## [Фрагмент страницы]
____

Keywords: neutralization of power; political protest; color revolution

Сегодня актуальность проблемы роста протестного влияния в политической жизни общества подвергается теоретическому осмыслению, усиливается внимание к возможностям цветной революции внутри государства, этот процесс необходимо изучать и систематизировать.

Цель нашего исследования: выявление специфики нейтрализации действующих субъектов власти на примере массовых акций протеста в Киеве (2013 г.). Мы убеждены, что сейчас уже невозможно давать оценку многочисленными частным явлениям, таким как, к примеру, цветная революция на Украине, в отрыве от их проекции на глобальные процессы, в центре которых – безопасность России.

Наиболее распространенной теоретической моделью, объясняющей причины протестного поведения, является концепция депривации. Т.Р. Гарра [1, с. 15]. Его определение термину «депривация»:

«Воспринимаемое индивидом расхождение меду ценностными экспектациями и ценностными возможностями». Факторы депривации могут быть любые. В Киеве, например, таким фактором послужил отказ о вхождение страны в Евросоюз.

Исходя из недавнего опыта массовых демонстраций на Евромайдане, можно заключить, что протестная активность имеет определенный инструментарий для нейтрализации действующей власти в рамках цветной революции.

Нейтрализация власти идет по всем трем пространствам: физическому, когнитивному и информационному, так утверждает украинский автор Г. Почепцов, [4, с. 123]. На примере Украины в физическом пространстве наблюдаются массовые митинги, нарушающие привычную в обществе практику работы с публичным пространством. В информационном пространстве происходит активное освещение

протестного мнения. В когнитивном пространстве формируются определенные дестабилизирующие власть нарративы, благодаря которым протестная модель становиться реальностью – отстранение «преступного режима», основой которого является уголовная олигархия.

По мнению Э. Люттвака, [2, с. 201] у политики есть своя специфическая инфраструктура – СМИ, и общая нейтрализация политических сил будет осуществляться с помощью влияния на эту инфраструктуру. Оппозиционные СМИ активно формируют протестную повестку в информационном пространстве. Рупором украинской оппозиции были: ТВ «Пятый канал», «Радио – next».

Для анализа технологий нейтрализации власти мы так же изучили модель цветной революции известного российского политолога А. Манойло [3, с. 4]. Он выделяет основные пять фаз цветной революции.

Первая фаза – формирование в стране организованного протестного движения, которое станет основной движущей силой будущей цветной революции. В основном из молодежной среды. Затем следует фаза мобилизации, для которой необходим так называемый «Инцидент». Таким инцидентом может стать любое событие, шокирующее общество. Как правило, его инициируют специально. В Киеве это был насильственный разгон студенческой демонстрации. Далее организованные группы активистов становятся катализатором стихийных массовых процессов, и вовлекают в этот процесс все большие слои населения. Следующая фаза – формирование политической толпы. Для этого выбирается достаточно большая площадь (майдан), где весь народ может комфортно разместиться.

____

## [Сохранённые записи из коллекции]

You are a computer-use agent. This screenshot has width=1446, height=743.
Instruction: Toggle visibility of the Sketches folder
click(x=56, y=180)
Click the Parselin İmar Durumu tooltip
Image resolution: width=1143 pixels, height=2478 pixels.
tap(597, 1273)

____

## [Задания]
[1] Соберите из записей все строки, где встречается слово «height», и перепишите их.
[2] Продолжите фрагмент о цветной революции, начав сразу после его последнего предложения.
Записи не имеют никакого отношения к фрагменту о цветной революции.

## [Ответы по заданиям]
[1]
You are a computer-use agent. This screenshot has width=1446, height=743.
Image resolution: width=1143 pixels, height=2478 pixels.

[2]
Заключительная фаза: от имени толпы к власти выдвигаются ультимативные требования, под угрозой массовых беспорядков. Если власть не выдерживает давления, ее сметают. Если власть сопротивляется, политический протест толпы становится основным инструментом авторов цветной революции. В дальнейшем такая революция неизбежно перерастает в мятеж, а в некоторых случаях – в гражданскую войну.

Российский специалист в сфере политической психологии В. Титов [5, с. 3] предположил, что существует три основных механизма нейтрализации власти:

1. Переформатирование паттернов массового сознания. Показателен пример Украины, когда социальная установка «сравнительного благополучия» («живем лучше, чем при «оранжевых») была сначала заменена на «сравнительное неблагополучие» («живем хуже, чем в Европе»), а впоследствии – и на «абсолютное неблагополучие» («живем хуже некуда»).

2. Механизм «символической жертвы» (вначале первой протестной волны – «Беркут избил студентов», а впоследствии в общественном сознании укоренился трагический образ «Небесной сотни»).

3. Кризис национально-государственной идентичности.

Отсутствие внятной «политики идентичности» на государственном уровне дополняется отсутствием у населения позитивного «образа будущего», неспособностью власти предложить такой образ. Пример этому – «метания» В.Ф. Януковича между европейской и евразийской «интеграциями».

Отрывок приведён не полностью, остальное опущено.